WORK ITEM:
Find each line below that includes "column", then copy it.

DATA RECORDS:

•••••

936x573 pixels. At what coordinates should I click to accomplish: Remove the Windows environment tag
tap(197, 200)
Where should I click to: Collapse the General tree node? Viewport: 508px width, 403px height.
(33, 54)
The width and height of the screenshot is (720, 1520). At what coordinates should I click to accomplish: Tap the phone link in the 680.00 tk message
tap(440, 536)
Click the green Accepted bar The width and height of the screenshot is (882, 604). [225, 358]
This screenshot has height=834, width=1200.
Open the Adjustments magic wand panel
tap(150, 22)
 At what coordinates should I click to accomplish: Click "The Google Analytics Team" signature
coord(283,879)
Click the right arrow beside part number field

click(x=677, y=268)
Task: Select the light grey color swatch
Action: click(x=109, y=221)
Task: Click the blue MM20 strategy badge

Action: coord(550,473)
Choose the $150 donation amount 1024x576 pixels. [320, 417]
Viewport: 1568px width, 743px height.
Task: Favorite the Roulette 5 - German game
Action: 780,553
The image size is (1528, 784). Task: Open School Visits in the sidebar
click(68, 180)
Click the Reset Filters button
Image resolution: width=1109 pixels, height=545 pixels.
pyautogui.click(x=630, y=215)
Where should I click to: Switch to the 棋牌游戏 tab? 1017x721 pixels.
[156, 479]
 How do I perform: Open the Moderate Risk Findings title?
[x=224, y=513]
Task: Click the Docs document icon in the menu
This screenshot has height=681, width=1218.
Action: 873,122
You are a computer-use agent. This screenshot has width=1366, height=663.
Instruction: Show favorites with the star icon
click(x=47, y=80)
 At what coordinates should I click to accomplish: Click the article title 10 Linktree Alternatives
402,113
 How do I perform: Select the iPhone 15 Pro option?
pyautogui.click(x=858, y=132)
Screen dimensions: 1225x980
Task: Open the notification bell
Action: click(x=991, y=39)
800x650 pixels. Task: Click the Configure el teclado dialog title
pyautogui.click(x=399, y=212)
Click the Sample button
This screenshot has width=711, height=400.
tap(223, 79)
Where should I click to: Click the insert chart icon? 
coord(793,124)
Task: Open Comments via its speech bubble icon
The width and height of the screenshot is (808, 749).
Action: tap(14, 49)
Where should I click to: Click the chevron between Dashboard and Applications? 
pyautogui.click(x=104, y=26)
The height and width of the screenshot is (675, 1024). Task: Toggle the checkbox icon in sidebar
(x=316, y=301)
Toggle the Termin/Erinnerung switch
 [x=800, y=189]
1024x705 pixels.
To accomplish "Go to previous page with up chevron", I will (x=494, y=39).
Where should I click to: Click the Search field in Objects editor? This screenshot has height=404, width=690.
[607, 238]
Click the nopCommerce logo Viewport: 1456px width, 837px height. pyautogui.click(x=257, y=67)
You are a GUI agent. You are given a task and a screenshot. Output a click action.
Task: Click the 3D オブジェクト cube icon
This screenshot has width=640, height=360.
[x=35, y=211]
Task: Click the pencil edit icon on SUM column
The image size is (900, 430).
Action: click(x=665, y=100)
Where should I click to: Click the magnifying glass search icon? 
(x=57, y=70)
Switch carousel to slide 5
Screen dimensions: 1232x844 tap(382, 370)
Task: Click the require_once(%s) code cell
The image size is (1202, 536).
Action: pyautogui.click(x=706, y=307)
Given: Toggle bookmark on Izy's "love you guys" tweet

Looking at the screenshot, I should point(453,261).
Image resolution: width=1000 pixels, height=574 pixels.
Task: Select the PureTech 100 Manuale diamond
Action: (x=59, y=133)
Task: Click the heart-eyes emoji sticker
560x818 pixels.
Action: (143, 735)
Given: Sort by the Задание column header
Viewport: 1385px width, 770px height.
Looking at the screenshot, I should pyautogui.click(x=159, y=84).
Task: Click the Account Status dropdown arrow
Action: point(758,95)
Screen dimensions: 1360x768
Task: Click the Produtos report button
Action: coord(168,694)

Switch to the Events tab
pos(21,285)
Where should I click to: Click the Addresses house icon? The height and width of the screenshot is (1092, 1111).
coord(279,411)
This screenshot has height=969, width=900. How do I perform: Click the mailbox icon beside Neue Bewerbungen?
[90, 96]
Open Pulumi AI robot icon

•••••

ANSWER SECTION:
Task: Click the pencil edit icon on SUM column
Given: Sort by the Задание column header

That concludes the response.